Das Meritokratie-System innerhalb des Osmanischen Reiches ermöglichte es einigen Janitscharen, enormen Reichtum, Einfluss und Macht zu erlangen. Sie wurden sich ihrer Rolle im Imperium immer bewusster. Sie forderten höhere Gehälter, einen höheren Prozentsatz der Kriegsbeute und mächtige Positionen in der Regierung. Sie waren sich auch bewusst, dass sie jederzeit die Macht hatten, einen Militärputsch durchzuführen.
Von Ägypten bis Ungarn bestätigten sie ihren Status als elitärer Kampfkern der osmanischen Armee. Die Janitscharen kämpften in allen Ecken des Reiches und wurden von Freunden und Feinden gleichermaßen gefürchtet und bewundert.
Fast wie ein sozialer Club durchdrangen sie alle Regierungsstrukturen, und ihre Männer waren überall. Die Janitscharen waren nicht mehr zum Zölibat verpflichtet, noch lebten sie das Leben von Fußsoldaten in der Kaserne, sondern kauften ihre eigenen Häuser.
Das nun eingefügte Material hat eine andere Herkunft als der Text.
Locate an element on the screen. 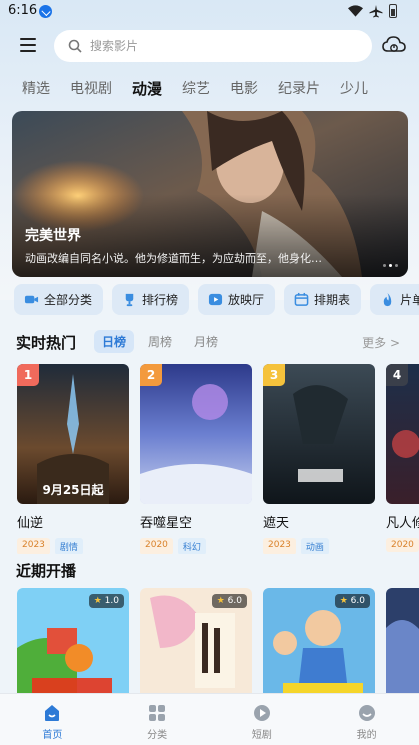  poster: 4 is located at coordinates (402, 434).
Als offensichtliche Folge ihres Aufstiegs an die Macht begannen sie, die Eigenschaften der Adligen anzunehmen und wurden im Kampf unwirksam. 1622 beschloss der junge Sultan Osman II. nach einer Niederlage im Krieg gegen Polen, die Janitscharen-Exzesse einzudämmen. Er war empört darüber, „seinen eigenen Sklaven unterworfen“ zu sein, und versuchte, das Janitscharenkorps aufzulösen, das es für die Katastrophe während des polnischen Krieges verantwortlich machte.
Aber die Janitscharen schlugen ihn. Sie entführten den jungen Sultan und ermordeten ihn. Dies war ein Präzedenzfall, der bestätigte, wie gefährlich die Janitscharen geworden waren. Danach hielten sie starke politische Positionen und alle Verbote wurden aufgehoben. Sie waren Sklaven nur mit Namen. Im Jahr 1804 bildeten mehrere Janitscharen einen illegalen Staat im heutigen Serbien, der einen nationalen Aufstand auslöste.
Bis 1826 stieg die Zahl der Janitscharen auf 135.000 Mitglieder. Um diese Zeit sollte Sultan Mahmud II. die Einheit durch eine Reihe von Reformen auflösen, die das osmanische Militär europäischer umstrukturieren sollten.
Der Historiker Patrick Kinross vermutet, dass Mahmud II. die Janitscharen absichtlich zum Aufstand angestiftet hat. Er beschreibt es als den „Putsch des Sultans gegen die Janitscharen“, so dass er diesen Vorwand nutzen konnte, um den Aufstand gewaltsam auszulöschen und damit ihre Schattenherrschaft über das Osmanische Reich zu beenden.